Records from a data collection:
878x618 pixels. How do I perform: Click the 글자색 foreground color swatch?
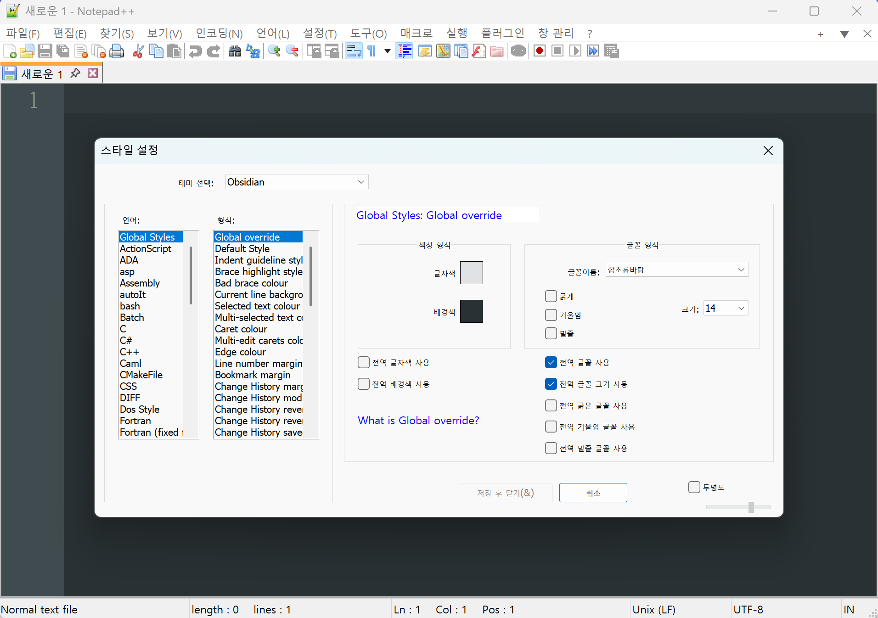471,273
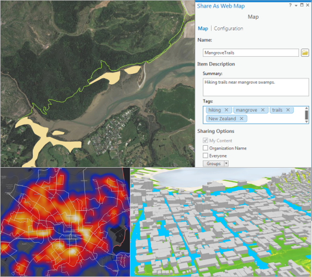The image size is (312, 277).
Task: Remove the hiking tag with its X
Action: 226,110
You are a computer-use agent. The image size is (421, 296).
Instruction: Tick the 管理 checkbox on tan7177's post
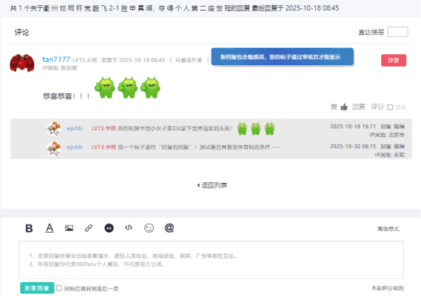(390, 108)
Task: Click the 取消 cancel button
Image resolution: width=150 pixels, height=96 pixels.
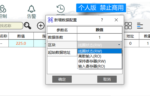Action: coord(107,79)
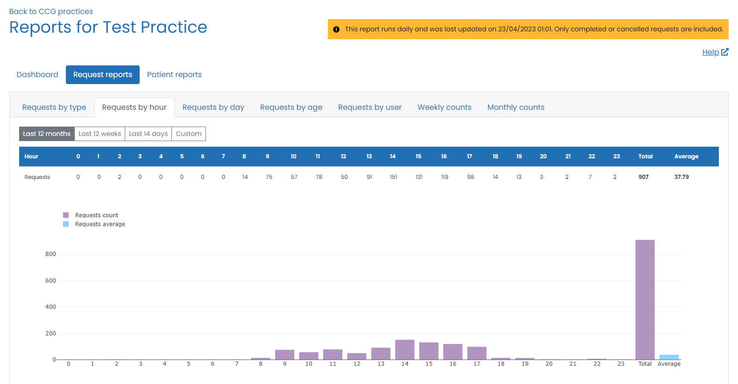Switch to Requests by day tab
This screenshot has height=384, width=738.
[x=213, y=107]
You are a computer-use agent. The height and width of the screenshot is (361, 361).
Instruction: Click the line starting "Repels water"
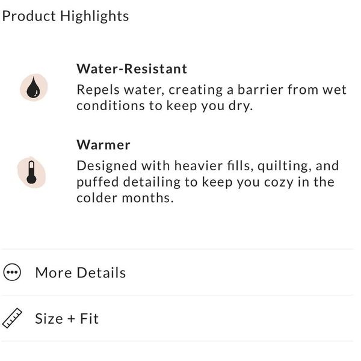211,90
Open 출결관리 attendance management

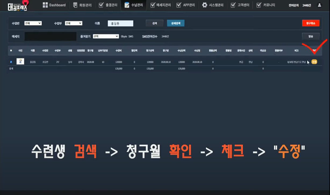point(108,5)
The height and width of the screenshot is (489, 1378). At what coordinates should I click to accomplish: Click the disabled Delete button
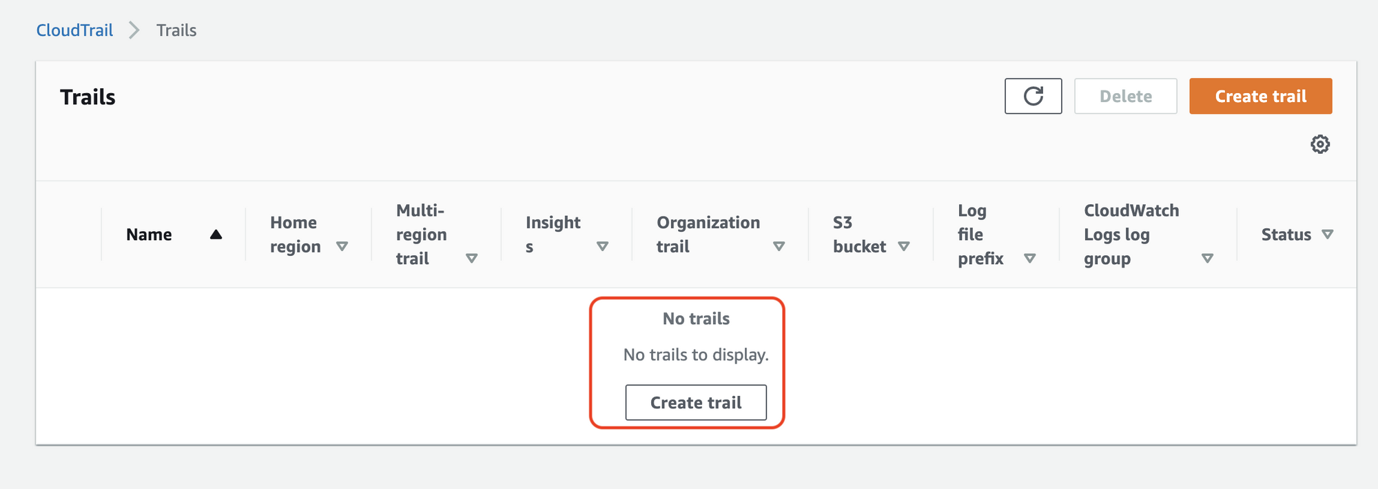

Work order: Give back exactly, and only, the lines from the one holding "You are a computer-use agent. The height" through the last line of the entries, with every picture omitted.

Written answer:
You are a computer-use agent. The height and width of the screenshot is (361, 361).
Instruction: Click the line starting "Repels water"
211,90
Open 출결관리 attendance management

point(108,5)
The height and width of the screenshot is (489, 1378). At what coordinates should I click to accomplish: Click the disabled Delete button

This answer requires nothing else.